• **Required work**
Lines of the listing below that contain the string "Select" are to be returned.
Segment Start: Data shown
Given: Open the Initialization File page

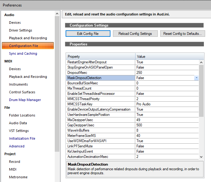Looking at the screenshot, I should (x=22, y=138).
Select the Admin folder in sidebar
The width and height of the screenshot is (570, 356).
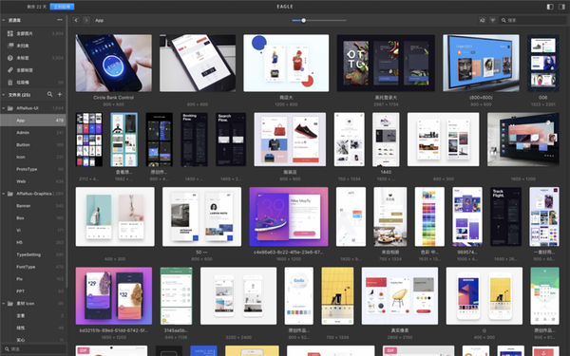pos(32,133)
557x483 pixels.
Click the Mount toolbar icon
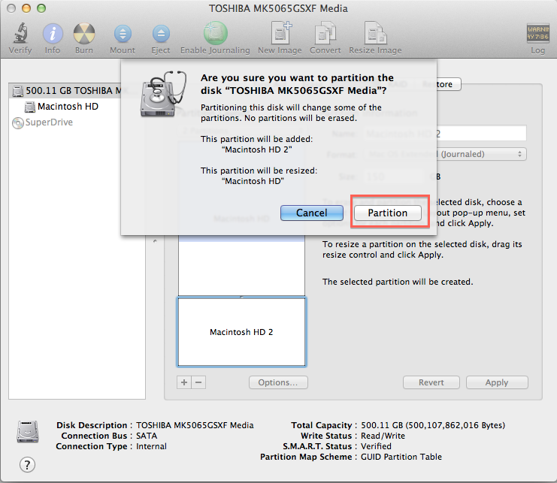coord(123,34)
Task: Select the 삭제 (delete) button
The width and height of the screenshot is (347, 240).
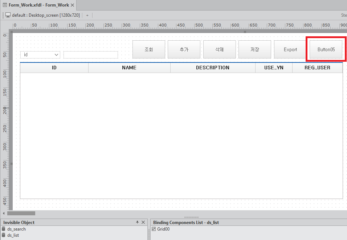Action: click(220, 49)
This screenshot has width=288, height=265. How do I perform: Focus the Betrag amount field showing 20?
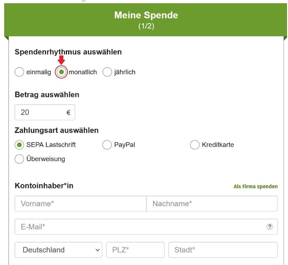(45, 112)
Segment End: Data shown
Segment Start: Data shown
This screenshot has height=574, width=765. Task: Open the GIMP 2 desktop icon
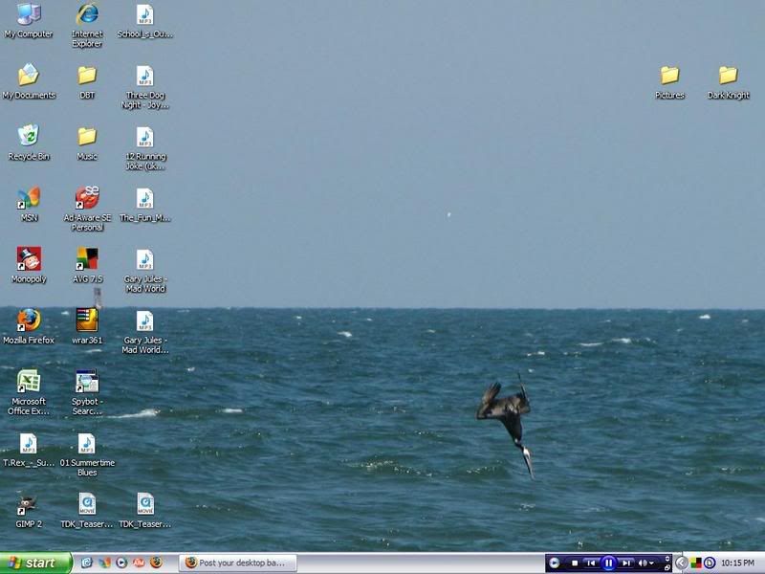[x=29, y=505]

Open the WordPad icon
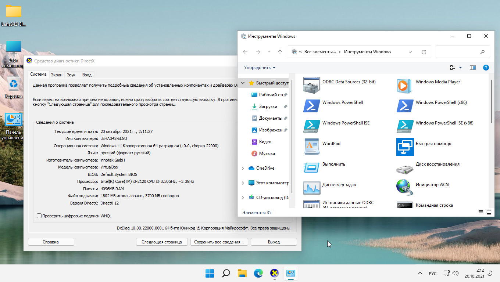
Segment End: Data shown
• **Solved problem**
Select the Admin folder in sidebar
Task: Select the 삭제 (delete) button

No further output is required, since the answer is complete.